§ **Zu lesender Text**:
====
Die erste Szene verrät, dass The French Dispatch ein Wes Anderson Film ist. Die Szene ist in einem einzigen Take gefilmt worden: ein Kellner steigt mit einem vollen Tablett Treppen hinauf, verschwindet tänzerisch hinter Türen und taucht hinter anderen wieder auf. Schliesslich erreicht er das Büro, in dem die Redaktion des Magazins «The French Dispatch» ihren verstorbenen Chefredakteur betrauert. In diesem Büro hängt das Schild «No Crying» («Nicht Weinen») über der Tür und es bildet den Knotenpunkt für die verschiedenen Geschichten, die uns die exzentrischen Figuren im Verlaufe des Films erzählen.

 

Der Tod des Chefredakteurs gibt den anwesenden Journalist*innen die Gelegenheit ihre besten Artikel noch einmal zu erzählen. Ihre Erzählungen heben sich vom typisch bunten Stil des Filmemachers ab, sind sie doch alle in schwarz-weiss gehalten. In drei kurzen Sequenzen erzählen sie uns von einem mörderischen Künstler, einer gewagten Studierendenrevolution und einem giftmischenden Polizeikoch.
====
§ **Gestellte Aufgaben**:
A) Gib den Absatz der Filmbesprechung, der mit «Der Tod des Chefredakteurs» beginnt, in kürzerer Form wieder und behalte dabei seine wesentlichen Fakten.
B) Führe die Filmbesprechung zu The French Dispatch nach ihrem letzten Satz weiter.
Die Zeilen spielen für die Bearbeitung keine Rolle.
====
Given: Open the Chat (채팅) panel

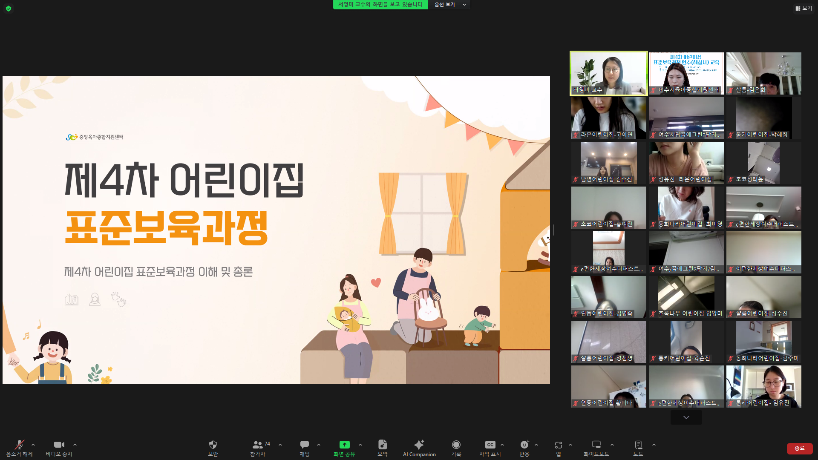Looking at the screenshot, I should click(x=304, y=445).
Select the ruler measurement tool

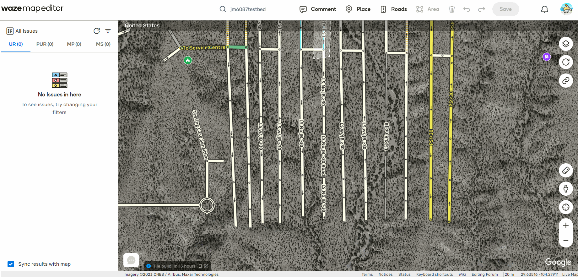point(566,171)
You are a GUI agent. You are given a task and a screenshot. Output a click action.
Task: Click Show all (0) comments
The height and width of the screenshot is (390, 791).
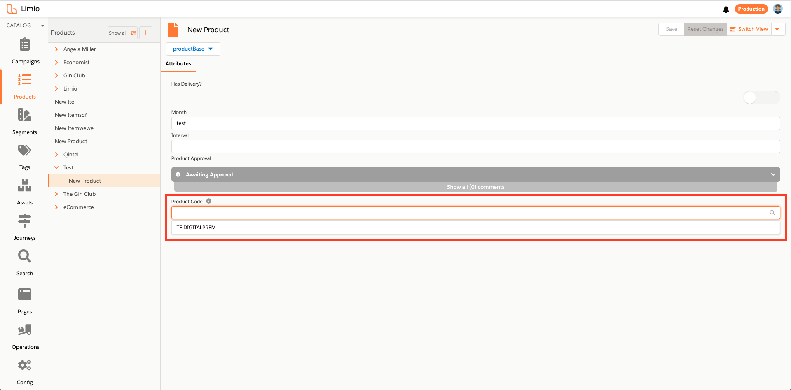click(x=475, y=187)
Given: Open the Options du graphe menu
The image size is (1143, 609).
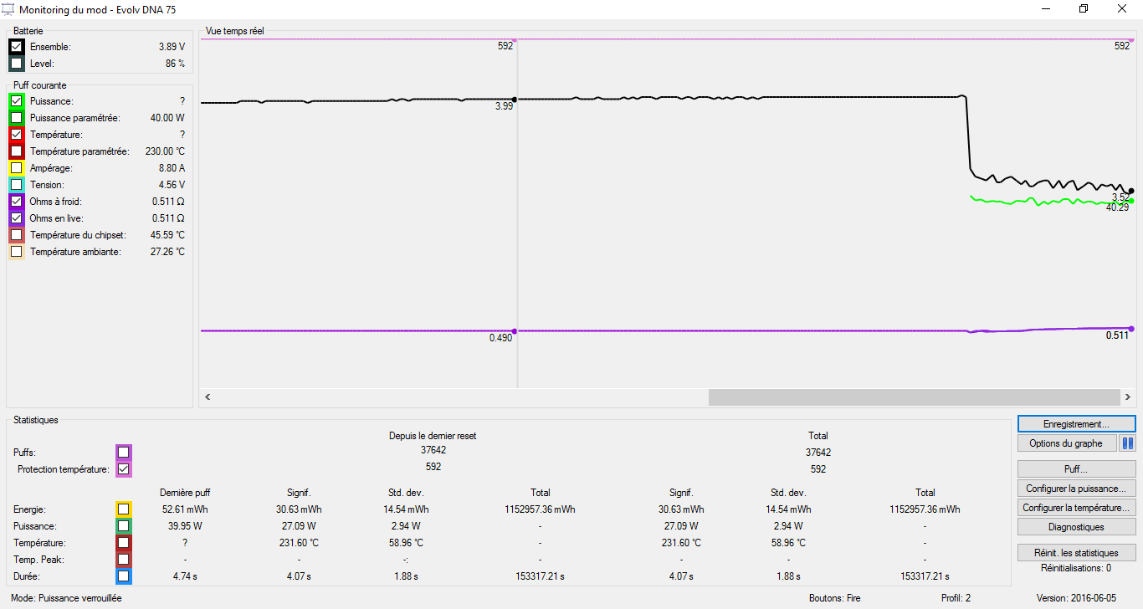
====
§ **Endgültige Ergebnisse**:
A) Nach dem Tod des Chefredakteurs erzählen die Journalist*innen ihre besten Artikel noch einmal, und zwar in Schwarz-Weiss statt im sonst bunten Stil des Filmemachers. Die drei kurzen Sequenzen handeln von einem mörderischen Künstler, einer gewagten Studierendenrevolution und einem giftmischenden Polizeikoch.

B)
Die Geschichten spielen alle in der erfundenen französischen Stadt Ennui-sur-Blasé in einer Zeit, die vage an die 70er Jahre erinnert. Trotz der Unglaublichkeit der Geschichten gelingt es Anderson, Realität und Fiktion so zu verweben, dass ich mich bei dem Gedanken ertappe, ob es den psychisch kranken Künstler Moses Rosenthaler tatsächlich gegeben hat. Natürlich nicht, aber vielleicht? Vielleicht gab es einen Studenten wie Zeffirelli? Einer, der in der Badewanne sein revolutionäres Manifest zu Ende schrieb und mit seinen Kommiliton*innen rief: «Les enfants sont grognons!»

 

Mit witzigen Sprüchen und eigentümlichen Gestalten gelingt es Anderson uns zum Schmunzeln zu bringen. Bewegung, Ton und Farbe sind perfekt aufeinander abgestimmt. Der Cast ist umfassend und reicht von Owen Wilson über die Französin Léa Seydoux bis hin zu Timothée Chalamet. Wie in The Grand Budapest Hotel oder The Darjeeling Limited entführt uns eine Starbesetzung in eine farbenfrohe Theaterwelt, zugleich magisch und banal. Trotz allem cineastischen Zauber erinnert uns der Film jeden Moment daran, dass diese Welt explizit künstlich ist. Dass unsere Reaktion zur Kunst mitdazugehört. Es ist kein anspruchsloser Film, den man während dem Kochen im Hintergrund laufen lassen kann. Um der Geschwindigkeit des Dialogs, der Vielfalt der Geschichten und dem subtilen Humor gerecht zu werden, lohnt es sich, den Film in aller Ruhe an einem regnerischen Nachmittag in Ennui-sur-Blasé oder Fribourg-sur-Sarine zu schauen.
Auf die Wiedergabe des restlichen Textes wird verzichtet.